Have been hugely enjoying this book, which is about, variously: 1) a chase; 2) the fledgling colonies of North America; 3) how to survive winter in the wilderness; 4) loyalty
Self finds the villain almost as compelling as his quarry: the last two known living regicides, who are passed on from one religious community to another in Massachusetts and Connecticut, and are able to elude the King’s men for twenty years.
She is relieved when the chief pursuer, Nayler, receives an appointment as the secretary to the Lord Chancellor Edward Hyde and suspends the chase, because he deserves better. At some point, Hyde falls out with Charles II’s mistress, Lady Castlemaine, and the King offers him a choice: exile or imprisonment in the Tower.

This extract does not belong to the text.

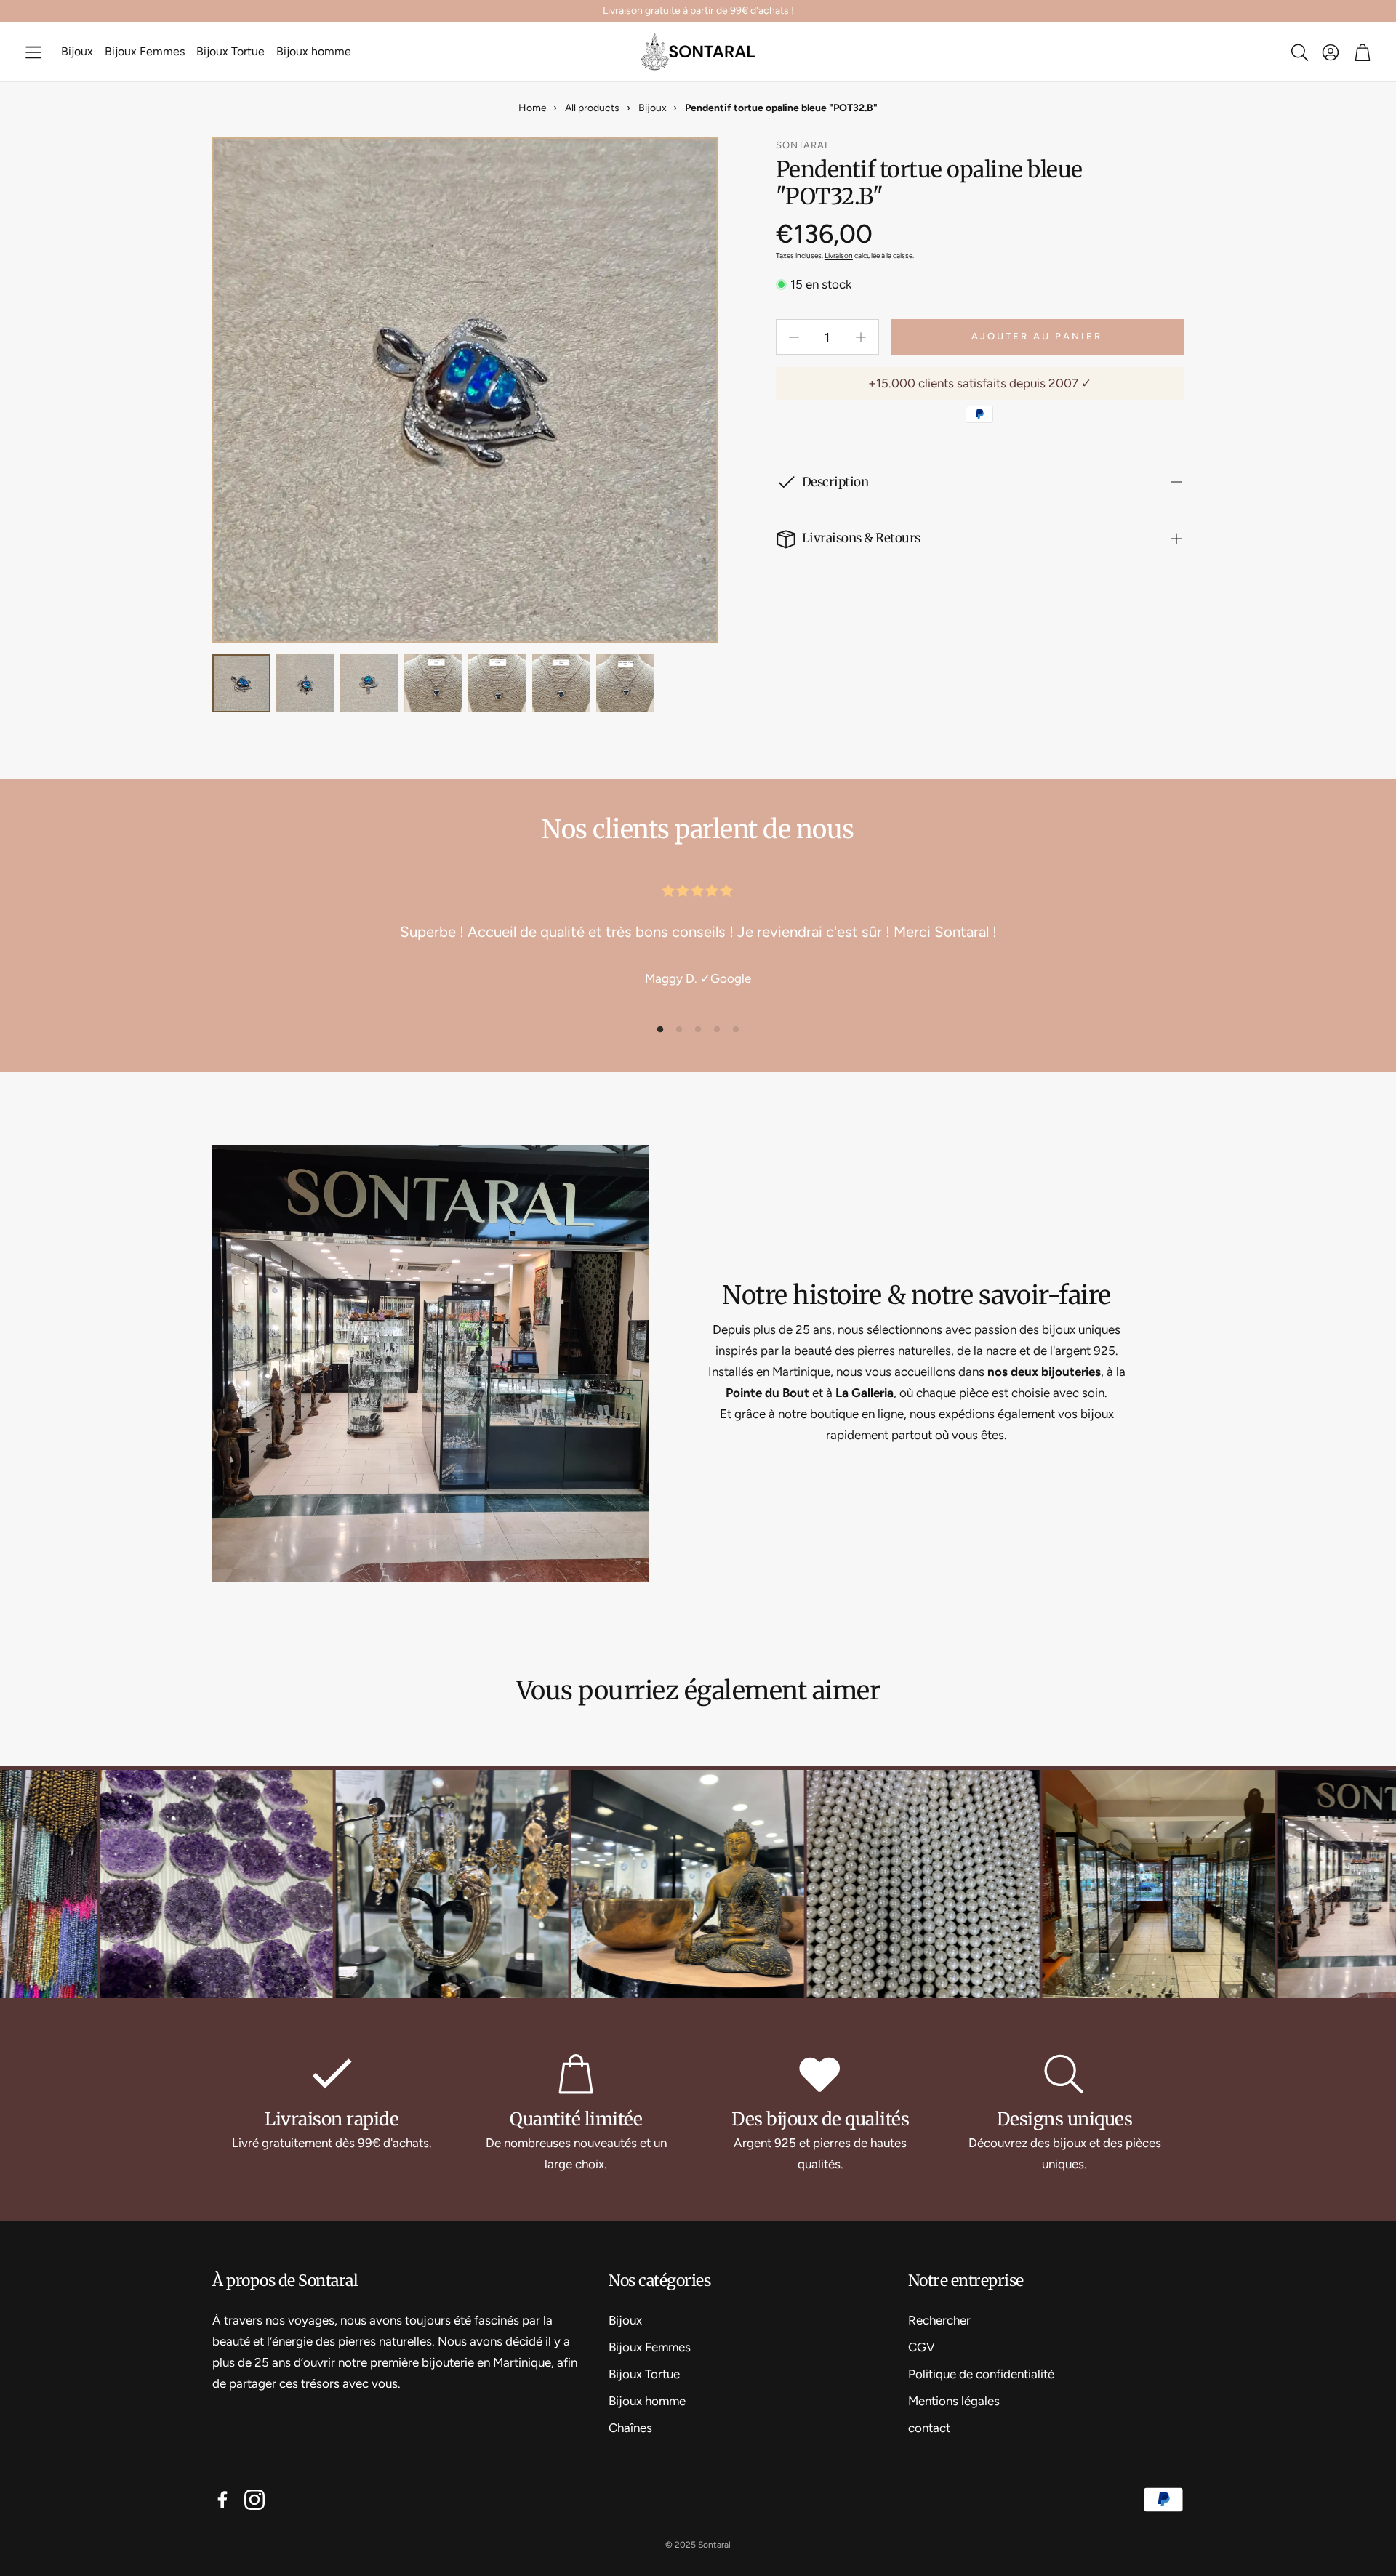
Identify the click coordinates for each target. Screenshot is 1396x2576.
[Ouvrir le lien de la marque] (312, 1886)
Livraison (839, 255)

As Hyde is carried out of the meeting (he was an invalid; also, extremely corpulent):
The King’s chief mistress had laughed and pointed: “He cannot rule. He cannot even walk!”
“O madam, is it you?” responded Hyde. “Pray remember that if you live, you will also grow old.”
— Act of Oblivion, p. 422
Self loves the scene immediately following:
A coach had been arranged to take Hyde along the Thames to Erith, where a ship was waiting. When Nayler came to see him off from Clarendon House, his master had looked so forlorn that on impulse at the last minute he had jumped into the seat opposite. Hyde had looked at him, nodded, and looked away, as if he had expected it.
“I am grateful, Mr. Nayler, but be warned — I cannot pay you.”
This is her third Robert Harris read, and by far her favorite.